# Direction
Pick out each line below that contains the word "logo" and copy those lines.

— begin Source records —

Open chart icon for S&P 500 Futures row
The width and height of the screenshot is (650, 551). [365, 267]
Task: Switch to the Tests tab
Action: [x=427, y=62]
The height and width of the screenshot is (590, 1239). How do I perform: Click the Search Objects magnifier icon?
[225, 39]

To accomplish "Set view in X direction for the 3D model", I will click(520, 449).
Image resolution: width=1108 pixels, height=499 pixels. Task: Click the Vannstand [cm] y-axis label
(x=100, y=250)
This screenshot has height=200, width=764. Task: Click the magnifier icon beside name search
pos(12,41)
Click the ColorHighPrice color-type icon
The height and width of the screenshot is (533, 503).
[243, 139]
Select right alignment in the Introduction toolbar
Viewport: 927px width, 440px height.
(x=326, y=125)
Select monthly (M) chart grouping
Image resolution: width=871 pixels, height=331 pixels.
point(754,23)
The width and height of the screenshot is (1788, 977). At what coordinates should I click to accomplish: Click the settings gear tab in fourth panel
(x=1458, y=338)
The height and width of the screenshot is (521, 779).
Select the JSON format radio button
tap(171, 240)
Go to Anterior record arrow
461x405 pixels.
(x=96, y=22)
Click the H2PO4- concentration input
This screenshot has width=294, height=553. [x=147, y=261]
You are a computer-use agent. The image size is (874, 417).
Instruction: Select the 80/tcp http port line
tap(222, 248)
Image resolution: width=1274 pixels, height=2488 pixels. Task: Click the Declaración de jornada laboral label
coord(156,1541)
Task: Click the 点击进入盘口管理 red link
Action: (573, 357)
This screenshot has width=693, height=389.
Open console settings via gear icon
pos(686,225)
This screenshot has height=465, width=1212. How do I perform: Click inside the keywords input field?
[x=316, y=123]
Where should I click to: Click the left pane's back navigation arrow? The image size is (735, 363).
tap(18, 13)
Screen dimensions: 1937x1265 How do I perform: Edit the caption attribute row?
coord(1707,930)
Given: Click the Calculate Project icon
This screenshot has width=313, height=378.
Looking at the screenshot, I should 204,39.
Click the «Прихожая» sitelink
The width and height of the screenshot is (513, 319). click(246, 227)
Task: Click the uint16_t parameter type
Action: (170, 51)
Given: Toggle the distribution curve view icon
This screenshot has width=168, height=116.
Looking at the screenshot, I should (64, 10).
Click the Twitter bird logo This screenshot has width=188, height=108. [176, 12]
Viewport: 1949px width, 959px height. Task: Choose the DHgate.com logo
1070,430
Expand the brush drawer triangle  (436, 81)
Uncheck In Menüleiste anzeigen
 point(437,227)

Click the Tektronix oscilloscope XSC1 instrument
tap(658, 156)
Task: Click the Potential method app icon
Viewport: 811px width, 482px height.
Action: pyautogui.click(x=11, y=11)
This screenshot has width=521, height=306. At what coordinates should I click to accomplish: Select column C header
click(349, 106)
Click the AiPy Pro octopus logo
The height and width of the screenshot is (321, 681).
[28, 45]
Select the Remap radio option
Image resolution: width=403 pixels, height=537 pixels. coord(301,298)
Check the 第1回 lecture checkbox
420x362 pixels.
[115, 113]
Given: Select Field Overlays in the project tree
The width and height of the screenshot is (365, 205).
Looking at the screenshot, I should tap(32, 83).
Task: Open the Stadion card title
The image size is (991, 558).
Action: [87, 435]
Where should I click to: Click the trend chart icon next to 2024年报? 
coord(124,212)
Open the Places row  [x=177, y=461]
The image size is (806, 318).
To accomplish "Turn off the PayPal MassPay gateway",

— end Source records —

# Complete answer
Click the Twitter bird logo This screenshot has width=188, height=108. [176, 12]
Viewport: 1949px width, 959px height. Task: Choose the DHgate.com logo
Click the AiPy Pro octopus logo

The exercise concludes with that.